Multi-label class-incremental learning (MLCIL) is essential for real-world multi-label applications, allowing models to learn new labels while retaining previously learned knowledge continuously. However, recent MLCIL approaches can only achieve suboptimal performance due to the oversight of the positive-negative imbalance problem, which manifests at both the label and loss levels because of the task-level partial label issue. The imbalance at the label level arises from the substantial absence of negative labels, while the imbalance at the loss level stems from the asymmetric contributions of the positive and negative loss parts to the optimization.

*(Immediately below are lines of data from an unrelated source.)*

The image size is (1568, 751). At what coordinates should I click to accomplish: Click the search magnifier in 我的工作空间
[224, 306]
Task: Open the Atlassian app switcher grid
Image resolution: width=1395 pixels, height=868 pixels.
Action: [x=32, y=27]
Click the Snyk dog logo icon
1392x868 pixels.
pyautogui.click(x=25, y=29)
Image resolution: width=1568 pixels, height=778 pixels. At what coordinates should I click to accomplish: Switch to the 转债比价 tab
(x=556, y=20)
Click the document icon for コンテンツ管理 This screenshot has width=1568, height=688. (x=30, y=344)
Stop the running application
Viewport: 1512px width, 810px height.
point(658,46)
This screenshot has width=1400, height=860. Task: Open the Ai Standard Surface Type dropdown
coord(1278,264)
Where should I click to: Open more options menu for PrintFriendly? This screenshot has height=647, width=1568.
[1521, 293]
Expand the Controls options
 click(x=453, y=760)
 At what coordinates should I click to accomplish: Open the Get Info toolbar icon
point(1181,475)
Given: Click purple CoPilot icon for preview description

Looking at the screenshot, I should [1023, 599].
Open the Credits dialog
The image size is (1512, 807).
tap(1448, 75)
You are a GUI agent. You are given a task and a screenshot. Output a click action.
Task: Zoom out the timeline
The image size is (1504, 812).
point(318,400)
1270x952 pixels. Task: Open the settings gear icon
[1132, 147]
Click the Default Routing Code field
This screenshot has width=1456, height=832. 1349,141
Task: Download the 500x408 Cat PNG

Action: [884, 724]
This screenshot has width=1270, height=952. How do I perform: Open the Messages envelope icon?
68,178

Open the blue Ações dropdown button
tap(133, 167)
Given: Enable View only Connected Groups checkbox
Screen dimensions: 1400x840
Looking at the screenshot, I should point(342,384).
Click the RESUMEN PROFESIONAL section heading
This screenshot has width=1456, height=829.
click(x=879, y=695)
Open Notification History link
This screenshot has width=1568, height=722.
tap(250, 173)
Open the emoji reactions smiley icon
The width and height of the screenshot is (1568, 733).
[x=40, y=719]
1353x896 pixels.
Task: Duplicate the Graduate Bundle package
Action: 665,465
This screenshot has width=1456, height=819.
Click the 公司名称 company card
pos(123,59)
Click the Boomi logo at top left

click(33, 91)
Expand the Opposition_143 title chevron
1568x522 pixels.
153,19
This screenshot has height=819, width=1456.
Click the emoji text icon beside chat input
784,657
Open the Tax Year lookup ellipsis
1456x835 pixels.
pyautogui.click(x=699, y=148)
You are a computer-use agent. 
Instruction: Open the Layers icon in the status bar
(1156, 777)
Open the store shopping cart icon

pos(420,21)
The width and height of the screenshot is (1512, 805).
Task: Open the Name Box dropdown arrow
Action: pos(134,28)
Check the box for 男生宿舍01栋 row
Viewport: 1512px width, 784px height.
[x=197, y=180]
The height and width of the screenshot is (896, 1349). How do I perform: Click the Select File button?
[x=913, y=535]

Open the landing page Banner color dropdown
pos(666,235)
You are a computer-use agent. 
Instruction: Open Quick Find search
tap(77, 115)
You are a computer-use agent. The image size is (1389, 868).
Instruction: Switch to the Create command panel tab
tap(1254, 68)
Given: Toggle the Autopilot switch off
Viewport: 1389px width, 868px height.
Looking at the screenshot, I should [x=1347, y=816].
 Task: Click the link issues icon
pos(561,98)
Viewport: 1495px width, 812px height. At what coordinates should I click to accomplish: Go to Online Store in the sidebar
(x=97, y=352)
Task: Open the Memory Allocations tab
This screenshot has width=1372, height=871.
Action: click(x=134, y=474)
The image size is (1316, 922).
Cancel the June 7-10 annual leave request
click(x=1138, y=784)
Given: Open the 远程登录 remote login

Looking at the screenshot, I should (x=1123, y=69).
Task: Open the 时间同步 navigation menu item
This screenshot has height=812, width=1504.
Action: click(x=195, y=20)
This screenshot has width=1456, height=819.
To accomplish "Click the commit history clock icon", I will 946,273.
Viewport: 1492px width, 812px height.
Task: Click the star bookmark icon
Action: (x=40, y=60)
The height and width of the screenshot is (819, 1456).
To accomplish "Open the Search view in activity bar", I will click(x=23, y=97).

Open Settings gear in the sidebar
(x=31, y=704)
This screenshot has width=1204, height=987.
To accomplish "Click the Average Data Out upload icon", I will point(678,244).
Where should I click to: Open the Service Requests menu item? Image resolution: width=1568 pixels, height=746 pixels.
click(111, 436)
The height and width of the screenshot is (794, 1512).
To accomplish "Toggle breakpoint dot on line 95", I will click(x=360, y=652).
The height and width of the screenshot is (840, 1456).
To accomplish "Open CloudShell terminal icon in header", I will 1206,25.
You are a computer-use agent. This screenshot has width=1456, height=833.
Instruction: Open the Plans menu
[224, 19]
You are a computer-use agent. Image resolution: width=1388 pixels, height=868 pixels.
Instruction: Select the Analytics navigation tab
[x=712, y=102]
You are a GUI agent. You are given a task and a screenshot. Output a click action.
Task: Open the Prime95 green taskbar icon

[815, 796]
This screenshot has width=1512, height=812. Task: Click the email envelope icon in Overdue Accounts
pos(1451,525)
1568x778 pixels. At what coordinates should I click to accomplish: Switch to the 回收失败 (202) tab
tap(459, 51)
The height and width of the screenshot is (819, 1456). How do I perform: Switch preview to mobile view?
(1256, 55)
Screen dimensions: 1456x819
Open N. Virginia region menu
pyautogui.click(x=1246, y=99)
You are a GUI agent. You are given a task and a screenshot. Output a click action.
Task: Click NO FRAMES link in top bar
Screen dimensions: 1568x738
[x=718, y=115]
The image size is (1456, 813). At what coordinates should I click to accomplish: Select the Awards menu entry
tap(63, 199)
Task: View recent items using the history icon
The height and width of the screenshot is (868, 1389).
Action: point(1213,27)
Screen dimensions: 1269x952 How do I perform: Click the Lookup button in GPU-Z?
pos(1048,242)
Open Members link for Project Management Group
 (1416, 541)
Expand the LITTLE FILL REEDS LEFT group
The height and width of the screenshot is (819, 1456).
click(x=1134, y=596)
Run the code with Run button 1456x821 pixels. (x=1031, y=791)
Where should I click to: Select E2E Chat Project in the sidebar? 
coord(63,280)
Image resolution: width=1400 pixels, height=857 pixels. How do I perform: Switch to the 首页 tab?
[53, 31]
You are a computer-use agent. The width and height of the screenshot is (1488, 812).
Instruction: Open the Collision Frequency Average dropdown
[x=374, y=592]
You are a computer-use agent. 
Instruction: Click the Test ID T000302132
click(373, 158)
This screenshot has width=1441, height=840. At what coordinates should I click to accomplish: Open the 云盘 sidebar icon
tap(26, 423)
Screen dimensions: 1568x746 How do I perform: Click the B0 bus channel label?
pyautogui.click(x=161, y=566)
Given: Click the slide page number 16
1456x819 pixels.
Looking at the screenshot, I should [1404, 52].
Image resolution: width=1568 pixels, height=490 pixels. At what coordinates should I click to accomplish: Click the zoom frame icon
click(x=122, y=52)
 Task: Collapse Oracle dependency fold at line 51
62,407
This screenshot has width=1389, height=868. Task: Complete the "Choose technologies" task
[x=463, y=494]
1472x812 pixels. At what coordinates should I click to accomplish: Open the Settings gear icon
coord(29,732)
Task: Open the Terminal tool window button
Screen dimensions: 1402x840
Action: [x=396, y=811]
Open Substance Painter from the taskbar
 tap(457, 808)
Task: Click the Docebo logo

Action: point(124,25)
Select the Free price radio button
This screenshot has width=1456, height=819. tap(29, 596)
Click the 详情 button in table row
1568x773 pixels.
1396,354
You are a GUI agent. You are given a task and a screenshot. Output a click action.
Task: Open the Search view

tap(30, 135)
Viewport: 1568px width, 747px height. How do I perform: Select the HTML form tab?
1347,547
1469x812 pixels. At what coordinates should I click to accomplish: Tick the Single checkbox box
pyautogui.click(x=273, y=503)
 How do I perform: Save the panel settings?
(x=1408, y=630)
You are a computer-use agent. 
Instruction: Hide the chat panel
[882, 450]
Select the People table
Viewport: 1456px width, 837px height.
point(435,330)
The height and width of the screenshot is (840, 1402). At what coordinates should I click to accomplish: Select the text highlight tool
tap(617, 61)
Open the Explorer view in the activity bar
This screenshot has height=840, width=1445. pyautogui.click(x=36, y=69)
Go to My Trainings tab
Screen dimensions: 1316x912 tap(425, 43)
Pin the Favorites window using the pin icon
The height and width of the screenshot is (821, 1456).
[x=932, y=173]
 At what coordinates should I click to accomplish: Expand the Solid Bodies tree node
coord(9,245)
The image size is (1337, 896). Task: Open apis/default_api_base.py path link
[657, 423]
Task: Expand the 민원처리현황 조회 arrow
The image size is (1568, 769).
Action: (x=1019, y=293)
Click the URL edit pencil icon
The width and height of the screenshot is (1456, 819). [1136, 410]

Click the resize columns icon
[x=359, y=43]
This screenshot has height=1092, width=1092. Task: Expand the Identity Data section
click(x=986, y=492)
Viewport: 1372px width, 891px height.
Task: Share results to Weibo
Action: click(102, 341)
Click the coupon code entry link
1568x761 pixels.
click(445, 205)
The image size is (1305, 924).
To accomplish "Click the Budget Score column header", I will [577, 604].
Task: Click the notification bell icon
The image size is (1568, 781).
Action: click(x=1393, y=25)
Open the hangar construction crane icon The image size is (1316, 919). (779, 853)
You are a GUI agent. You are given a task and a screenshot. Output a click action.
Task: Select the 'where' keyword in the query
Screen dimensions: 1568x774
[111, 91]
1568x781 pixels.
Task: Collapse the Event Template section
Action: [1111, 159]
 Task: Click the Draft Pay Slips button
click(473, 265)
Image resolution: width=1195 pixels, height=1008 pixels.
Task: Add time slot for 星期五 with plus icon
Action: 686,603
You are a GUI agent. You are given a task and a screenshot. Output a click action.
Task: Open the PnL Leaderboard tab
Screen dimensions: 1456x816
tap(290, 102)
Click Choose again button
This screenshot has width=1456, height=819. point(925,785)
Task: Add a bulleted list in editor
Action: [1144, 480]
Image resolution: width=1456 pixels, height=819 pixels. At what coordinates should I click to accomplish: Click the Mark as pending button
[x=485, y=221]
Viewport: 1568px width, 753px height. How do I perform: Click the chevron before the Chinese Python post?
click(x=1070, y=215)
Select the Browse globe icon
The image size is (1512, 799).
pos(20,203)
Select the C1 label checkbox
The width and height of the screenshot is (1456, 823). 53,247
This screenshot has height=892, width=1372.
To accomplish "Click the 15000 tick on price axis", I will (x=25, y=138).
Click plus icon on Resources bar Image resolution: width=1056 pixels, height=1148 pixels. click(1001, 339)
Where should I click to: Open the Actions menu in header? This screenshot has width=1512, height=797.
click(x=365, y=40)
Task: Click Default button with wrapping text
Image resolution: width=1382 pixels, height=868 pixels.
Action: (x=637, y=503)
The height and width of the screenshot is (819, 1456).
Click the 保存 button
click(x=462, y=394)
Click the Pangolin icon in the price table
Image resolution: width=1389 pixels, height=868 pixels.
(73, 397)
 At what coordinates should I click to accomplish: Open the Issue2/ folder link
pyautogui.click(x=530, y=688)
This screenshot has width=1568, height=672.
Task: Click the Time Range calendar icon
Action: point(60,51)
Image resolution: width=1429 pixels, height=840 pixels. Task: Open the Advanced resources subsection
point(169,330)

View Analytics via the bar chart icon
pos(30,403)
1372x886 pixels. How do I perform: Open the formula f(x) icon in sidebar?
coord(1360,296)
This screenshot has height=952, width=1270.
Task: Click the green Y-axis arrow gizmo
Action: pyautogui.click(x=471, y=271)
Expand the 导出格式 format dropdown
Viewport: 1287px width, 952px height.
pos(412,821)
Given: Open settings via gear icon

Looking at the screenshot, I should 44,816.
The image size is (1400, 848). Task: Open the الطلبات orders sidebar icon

To address the issue above, we propose a Rebalance framework for both the Loss and Label levels (RebLL), which integrates two key modules: asymmetric knowledge distillation (AKD) and online relabeling (OR). AKD is proposed to rebalance at the loss level by emphasizing the negative label learning in classification loss and down-weighting the contribution of overconfident predictions in distillation loss. OR is designed for label rebalance, which restores the original class distribution in memory by online relabeling the missing classes. Our comprehensive experiments on the PASCAL VOC and MS-COCO datasets demonstrate that this rebalancing strategy significantly improves performance, achieving new state-of-the-art results even with a vanilla CNN backbone.

Figures (6)

• Figure 1: A diagram of multi-label class-incremental learning. Labels are trained and tested across tasks from Task $1$ to Task $T$. Missing labels are highlighted in red. The training label space is task-specific, while the testing label space progressively expands with the addition of each new task.
• Figure 2: (a) The RebLL framework consists of two modules: AKD and OR. In AKD, a training image is fed into both old ($f^{T-1}_{\theta}$) and new ($f^{T}_{\theta}$) models, where the output old task predictions (in green) are used to compute $L_{\text{akd}}$. The new task predictions (in blue) are compared with the new label to compute $L_{\text{cls}}$. In OR, the partially labeled memory sample is relabeled to form the full label, which is then used in conjunction with the predictions to compute $L_{\text{er}}$. (b) The quantitative comparison between KD, CSC and AKD after training on the final task in {B4-C2} of VOC 2007.
• Figure 3: Online relabeling. For the label block matrix, missing new task labels above the main diagonal are relabeled using the trained current model, while the missing old task labels below the main diagonal are relabeled using the past model. This process reduces the FPR from 6.7% to 2.4%.
• Figure 4: Incremental results on PASCAL VOC in challenging scenarios. There are more tasks in these scenarios.
• Figure 5: Analysis of $\alpha$ and $\beta$ for exponential decay factor.